Ernest A. Curtin, Jr.     Prentice Hall
    830 Rear Tavorn Road
    West Trenton, New Jersey 08628

SIXTH: The corporation shall have perpetual existences.

SEVENTH: The personal liability of the directors of the corporation is hereby eliminated to the fullest extent permitted by the General Corporation Law of the State of Nevada, as the same may be amended and supplemented.

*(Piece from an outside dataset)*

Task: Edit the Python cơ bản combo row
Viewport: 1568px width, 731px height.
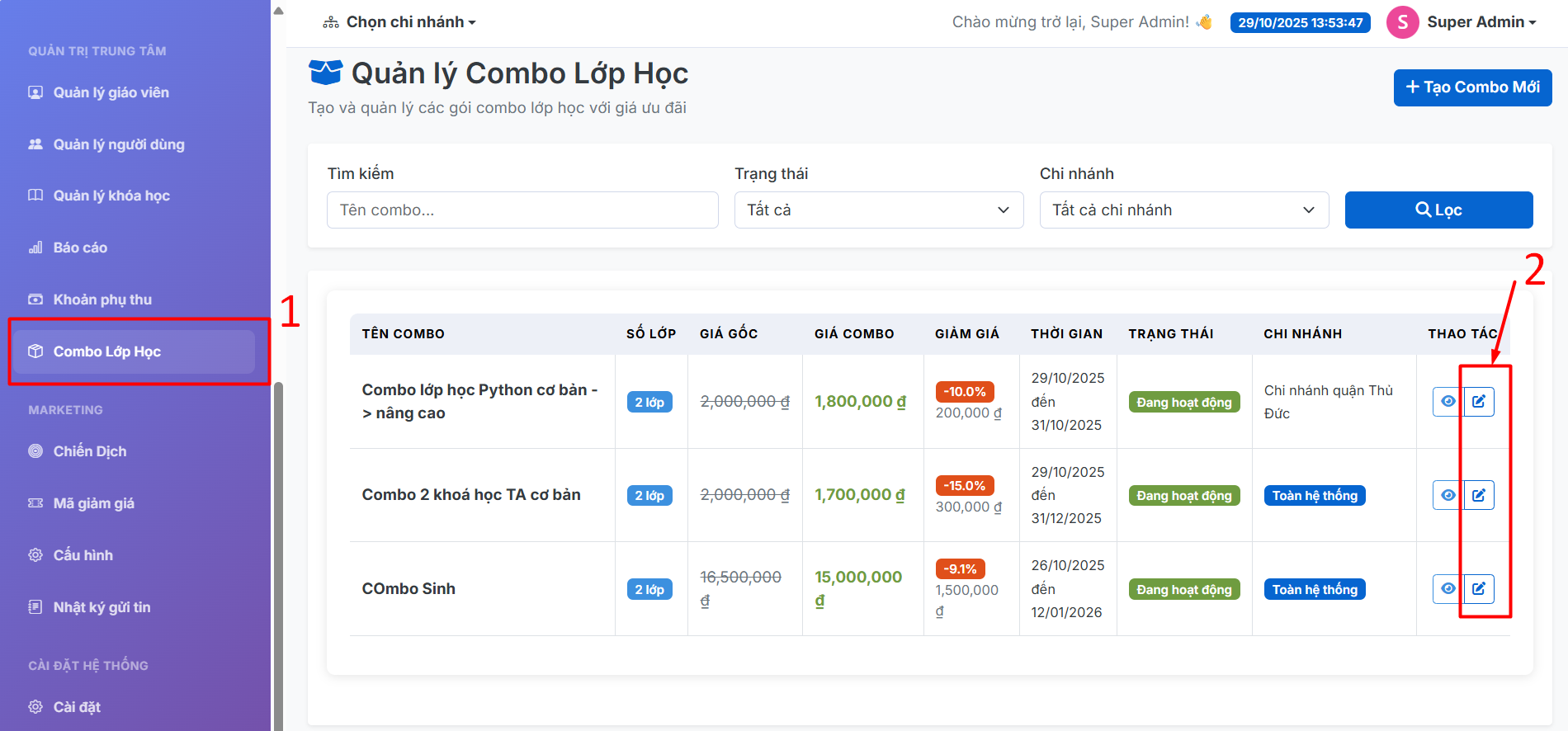Action: 1479,402
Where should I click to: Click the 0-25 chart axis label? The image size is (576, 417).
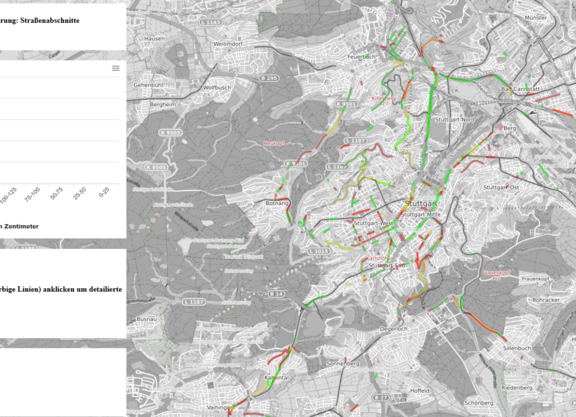point(104,192)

EIGHTH: The corporation shall, to the fullest extent permitted by the General Corporation Law of the State of Nevada, as the same may be amended and supplemented, indemnify any and all persons whom it shall have power to indemnify under said Law from and against any and all of the expenses, liabilities, or other matters referred to in or covered by said Law, and the indemnification provided for herein shall not be deemed exclusive of any other rights to which those indemnified may be entitled under any Bylaw, agreement, vote of stockholders or disinterested directors or otherwise, both as to action in his official capacity and as to action in another capacity while holding such office, and shall continue as to person who has ceased to be a director, officer, employee, or agent and shall inure to the benefit of the heirs, executors, and administrators of such a person.

NINTH: The corporation may engage in any lawful activity.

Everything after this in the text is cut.